The new story took centrestage after a one-week break for the children. When we reopened our online sessions, we were greeted by rejuvenated children and recharged facilitators. Recognising how mental fatigue can get amplified when one is cooped up at home, we had already factored in short breaks in our curriculum to give the children some unstructured time, and the teachers an opportunity to revise and hone our skills instead.

It also gave all of us a breather to decompress and assess the world around us and our “new normal” with renewed perspective. The Magical Fish emerged as the perfect catalyst in helping us tide through these times, lending itself to being explored across topics such as nature, music, art, craft, dance, and more. Drawing inspiration from the various themes and motifs of the book, we introduced the children to a lot of factual information such as different types of fish, various occupations relating to characters in the book and the concepts of direction (North-South-East-West).

As has been our want, we broached all this and more through the arts while engaging the children with art forms such as Alpana and Madhubani, singing songs in Kannada and Malyalam, learning puppet-making and creating flour-based miniature utensils. They learnt about the various trees and seasons in the country and also recycled an old plastic bottle to make a Wind Meter. They were thrilled to sport turbans and row their spatulas as make-believe oars, as words of Macchli Jal Ki Rani Hai (among others) reverberated through the sessions.

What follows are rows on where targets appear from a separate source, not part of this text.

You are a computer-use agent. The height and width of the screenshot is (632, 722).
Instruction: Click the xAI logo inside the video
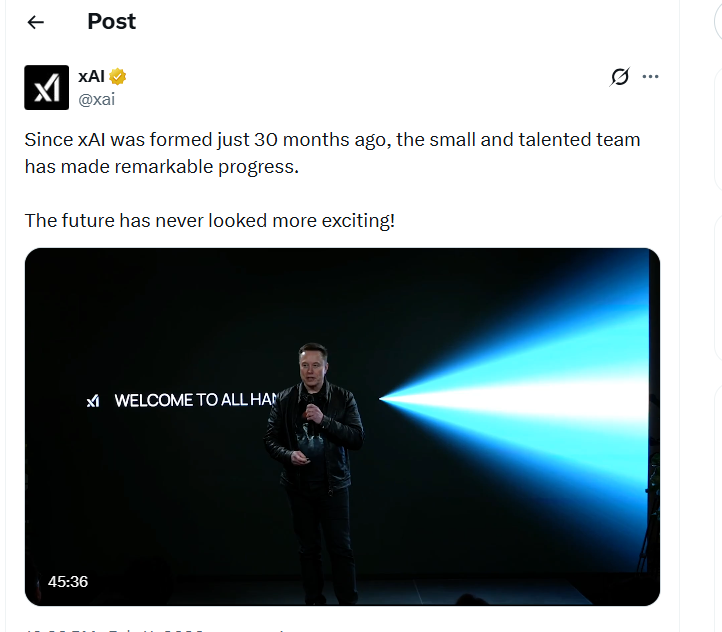click(x=93, y=401)
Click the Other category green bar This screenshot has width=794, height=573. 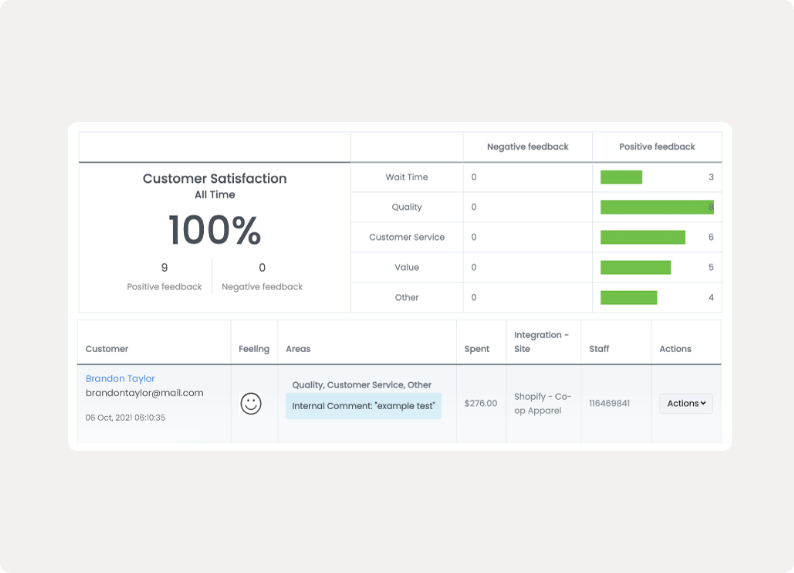(628, 297)
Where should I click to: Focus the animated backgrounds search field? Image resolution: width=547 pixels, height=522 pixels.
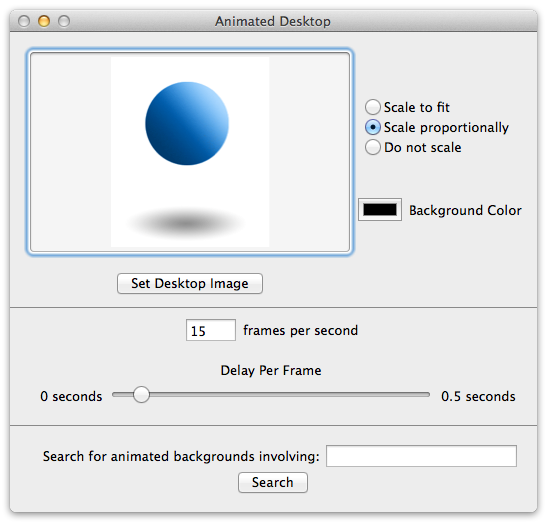coord(421,456)
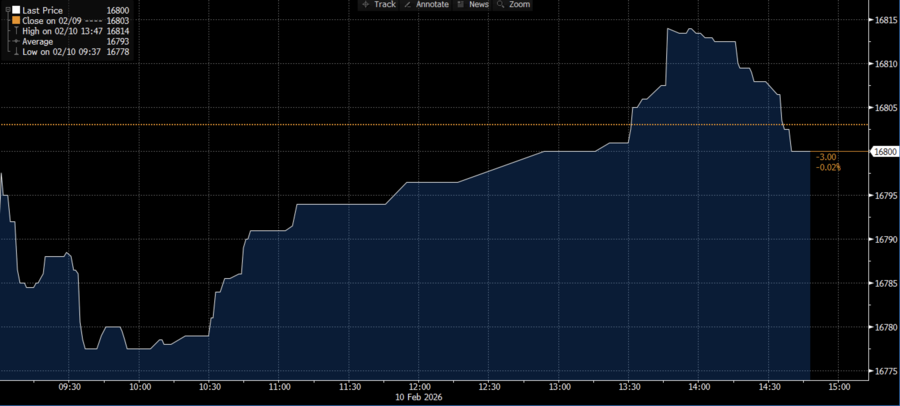Click the 16800 last price axis label
The width and height of the screenshot is (900, 406).
(x=885, y=152)
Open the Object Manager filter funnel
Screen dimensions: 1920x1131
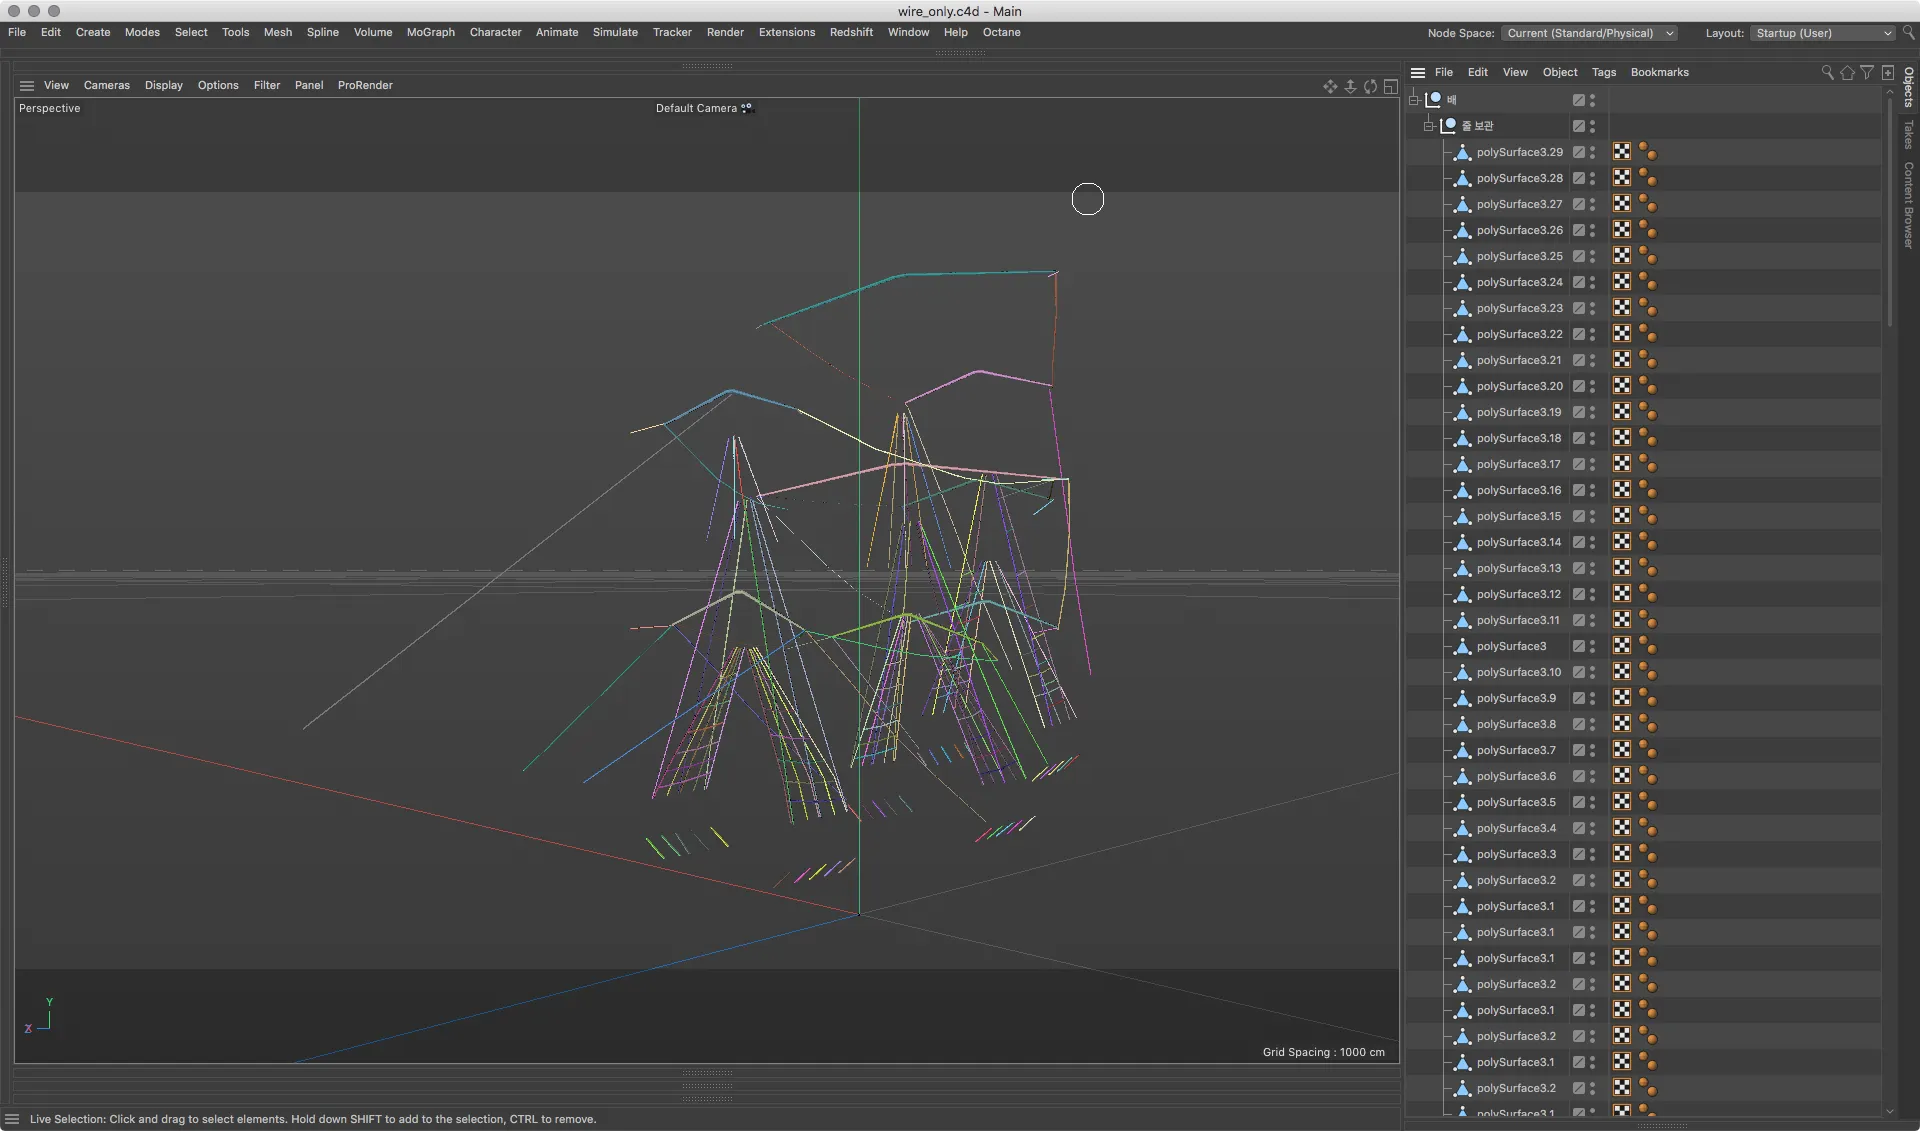click(1867, 72)
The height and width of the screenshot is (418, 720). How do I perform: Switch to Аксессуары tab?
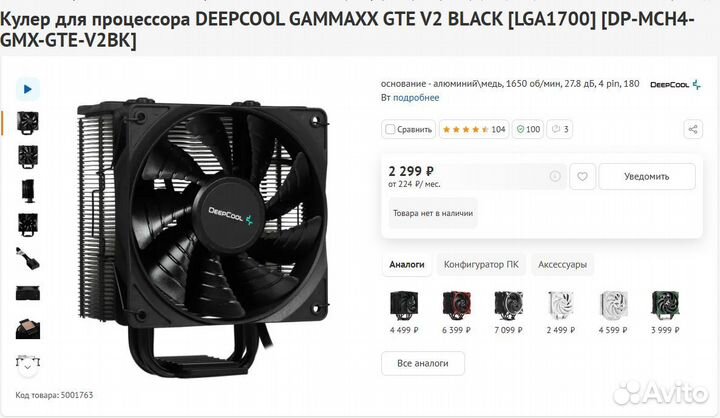(x=562, y=265)
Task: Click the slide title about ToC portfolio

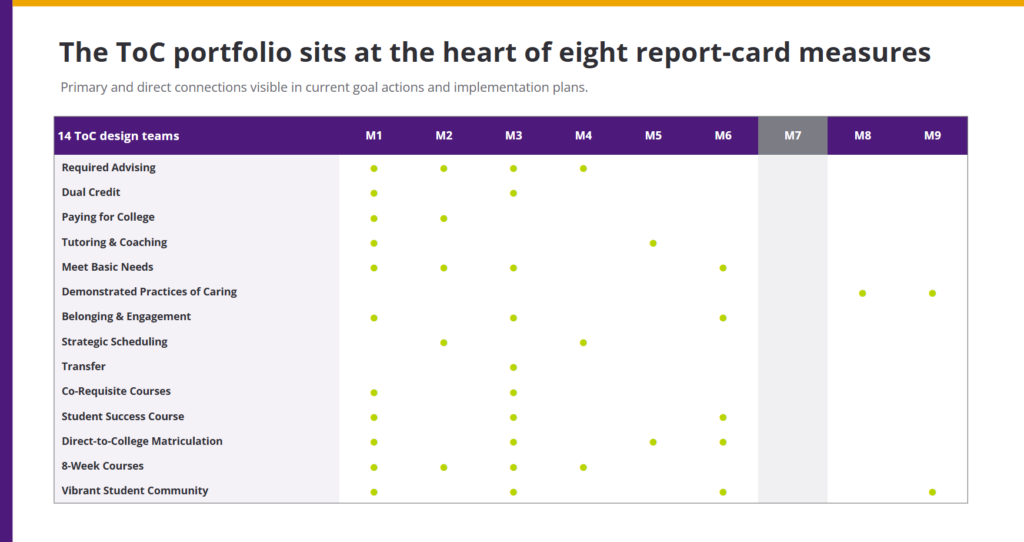Action: coord(494,52)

As our children grasped life concepts from the story via these sessions, they also used this opportunity to express through art what it is to be “happy”, “sad” and more. We gently worked with them through these myriad emotions that engulf all our lives.

The lockdown has brought out a range of emotions in all of us and giving those a platform to surface either subtly or in a pronounced manner makes the burden of the times so much lighter. Much like the characters in the book who learn to shed the emotional load they carry to be able to climb any obstacle faster, the children too have started to understand that the magic in our lives can still be kept alive even as it seems improbable. That when we foster a sense of community, we can overcome anything without losing what makes us tick.

Resilience is not built overnight but through lessons (both direct and subliminal) such as these, we learn to hold hands—albeit digitally—and begin our journey to rebuild our world.